Kutanya mengapa kakek buyutnya berani menembaki presiden? Konon kata paman Step, pacar kakek buyutnya direbut Soekarno dan hingga hingga akhir hayat si penembak itu tetap membujang. Aku terpingkal mendengarkan ceritanya. Hanya karena cinta ia berani melakukan usaha percobaan pembunuh sang presiden kala itu. Apakah benar alasan cinta? Tak adakah sebab lain? Aku mulai meragu! Paman Step tak henti-henti meyakinkan kebenaran ceritanya. Menyedihkan sekali nasib si penembak itu. Berakhir tragis! Masa sich, akhir hayatnya dihabiskan di kamar mandi, onani. Mari buka kembali lembaran-lembaran buku sejarah. Luruskan sejarah!!

Paman Step memang berasal dari keluarga militan. Aku masih terkekeh mendengar ceritanya. Bukankah paman Step pernah aktif di organisasi pergerakan GMNI (akronim; Gerakan Mahasiswa Nasional Indonesia)? Kok ya tidak membalaskan dendam kakek buyutnya itu. Bukankah GMNI itu underbownya PNI (Partai Nasional Indonesia)? Ada-ada aja nich paman Step ini, kok malah ikut aktif di organisasi yang Notabene kendaraan politik Soekarno. Kok ya tidak ikut PMII (Pergerakan Mahasiswa Islam Indonesia) saja. Lalu bersekongkol dengan musuh-musuh Soekarno dan membalaskan dendam kakek buyutnya?

Kembali pada konsep revolusi. Paman masih bercerita tentang revolusi senjata. Konon ia pernah membunuh puluhan orang sewaktu mengikuti operasi Seroja di Timor-Timur (sekarang Timor Leste). Dia hafal betul cara merakit senapan. Dari M 16, AK 47, Steyr AUG, Galil dengan mata terutup ia bisa merakit. Seluk beluk isi dari senapan itu ia telah hafal luar dalam. Konon katanya ia bisa membuat senapan laras panjang setara buatan pabrik. Akurasi, letupan dan ketahanan dari senapan yang ia buat kualitasnya hampir tak jauh beda dengan produksi pabrikan Pindad atau Rusia IZhMASh. “Baiklah paman. Saya siap jadi martir. Separuh nyawa kupersembahkan untuk revolusi Indonesia. Tolong saya buatkan senapan api 10 pucuk saja! Dengan sepuluh pemuda, saya siap bergerilya” ejekku. Paman Step mengiyakan permintaanku, dan ia berjanji akan membuatkan 10 pucuk pesananku. Kutahu ia takkan pernah menepati janji. Revolusi takkan berhasil tanpa senjata. Takkan mungkin terwujud revolusi di Indonesia.
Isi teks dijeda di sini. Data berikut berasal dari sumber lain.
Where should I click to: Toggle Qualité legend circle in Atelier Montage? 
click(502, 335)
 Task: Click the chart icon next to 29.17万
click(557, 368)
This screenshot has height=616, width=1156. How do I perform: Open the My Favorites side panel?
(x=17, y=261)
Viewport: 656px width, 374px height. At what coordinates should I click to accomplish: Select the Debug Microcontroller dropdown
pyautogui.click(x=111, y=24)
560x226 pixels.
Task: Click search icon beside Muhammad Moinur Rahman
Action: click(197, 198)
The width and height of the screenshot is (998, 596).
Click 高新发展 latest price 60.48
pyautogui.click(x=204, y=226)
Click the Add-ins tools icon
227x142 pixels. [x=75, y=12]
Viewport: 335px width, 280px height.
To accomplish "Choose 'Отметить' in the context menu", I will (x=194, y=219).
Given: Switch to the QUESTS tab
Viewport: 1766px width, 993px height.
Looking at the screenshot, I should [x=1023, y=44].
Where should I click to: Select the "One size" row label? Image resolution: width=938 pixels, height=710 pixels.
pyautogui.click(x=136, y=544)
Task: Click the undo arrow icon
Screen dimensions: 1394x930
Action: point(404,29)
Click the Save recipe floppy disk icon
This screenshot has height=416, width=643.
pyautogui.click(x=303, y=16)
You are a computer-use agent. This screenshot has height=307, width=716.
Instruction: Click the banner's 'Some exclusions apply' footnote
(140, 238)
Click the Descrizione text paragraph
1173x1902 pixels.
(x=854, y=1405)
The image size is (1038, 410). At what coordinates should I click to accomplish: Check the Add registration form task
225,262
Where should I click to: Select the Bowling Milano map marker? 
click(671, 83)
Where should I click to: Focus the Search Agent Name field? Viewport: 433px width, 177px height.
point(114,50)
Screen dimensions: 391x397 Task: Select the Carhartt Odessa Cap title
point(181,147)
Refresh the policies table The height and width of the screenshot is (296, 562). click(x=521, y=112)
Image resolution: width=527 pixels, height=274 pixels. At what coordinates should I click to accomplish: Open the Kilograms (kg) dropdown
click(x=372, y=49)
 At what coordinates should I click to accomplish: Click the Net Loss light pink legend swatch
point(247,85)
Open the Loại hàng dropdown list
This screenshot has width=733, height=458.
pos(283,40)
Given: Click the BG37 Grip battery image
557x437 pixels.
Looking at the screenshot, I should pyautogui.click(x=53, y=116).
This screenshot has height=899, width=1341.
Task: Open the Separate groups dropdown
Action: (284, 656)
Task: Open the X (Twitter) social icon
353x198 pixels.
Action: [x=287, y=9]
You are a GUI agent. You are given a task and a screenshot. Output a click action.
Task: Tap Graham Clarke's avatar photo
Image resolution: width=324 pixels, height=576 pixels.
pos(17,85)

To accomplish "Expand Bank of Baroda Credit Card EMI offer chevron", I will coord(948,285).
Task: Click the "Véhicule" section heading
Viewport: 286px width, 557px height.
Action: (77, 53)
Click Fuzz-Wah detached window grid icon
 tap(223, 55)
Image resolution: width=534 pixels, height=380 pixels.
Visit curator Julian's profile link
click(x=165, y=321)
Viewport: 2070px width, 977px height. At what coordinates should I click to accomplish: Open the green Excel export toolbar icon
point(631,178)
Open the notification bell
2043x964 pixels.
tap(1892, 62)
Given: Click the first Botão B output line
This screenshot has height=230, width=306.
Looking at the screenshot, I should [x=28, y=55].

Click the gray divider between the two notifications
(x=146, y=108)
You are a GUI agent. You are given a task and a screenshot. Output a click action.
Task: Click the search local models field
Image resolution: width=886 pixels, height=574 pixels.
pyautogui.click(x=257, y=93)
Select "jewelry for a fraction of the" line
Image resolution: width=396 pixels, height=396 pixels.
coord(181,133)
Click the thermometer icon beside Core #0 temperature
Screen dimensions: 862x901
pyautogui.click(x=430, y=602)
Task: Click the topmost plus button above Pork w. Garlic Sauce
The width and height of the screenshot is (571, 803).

Diakhir perbincangan tentang revolusi. Ia memamerkan sebuah magazin berikut 36 butir peluru berkaliber 5.56 x 45 mm. Katanya magazin dan peluru itu adalah kenang-kenangan dari operasi Seroja yang pernah ia ikuti. Kupegang magazin itu, kuamati satu persatu selongsong peluru. Tertera ke-36 butir peluru itu diproduksi tahun 1983. ehm, bukankah semua orang Indonesia tahu kalau Operasi Seroja itu dimulai pada akhir desember 1975 hingga 1978. Ada-ada aja nih paman yang jenius ini, masa mau membodohi saya. Memangnya saya buta huruf? Gumamku. Usut punya usut, berdasar informasi dari teman-teman magazin beserta 36 butir peluru yang dimiliki paman Step itu adalah hasil pemberian dari temannya yang kini sedang bertugas di Koramil (Komando Rayon Militer) setempat. Aku dikibuli. Tak apa ia mengibuli, yang penting aku bisa tertawa. Stres hilang coy. Tertawalah sebelum tertawa itu dilarang kata Dono, Kasino, Indro dalam film-filmnya. Anggap saja pelepas penat yang menghimpit, Leluconing Urip.
***

Sejarah telah membuktikan. Dari tempat lahir di Ambon ia berkeliling Nusantara hingga duniapun telah jajaki. Celah dunia bagian mana kaki yang belum di injak paman Step? Kuyakin, pengakuannya dari ujung utara hingga selatan ia telah tapaki. Dari ujung timur sampai barat ia telah jelajahi. Benarkah? Mari terus bertanya?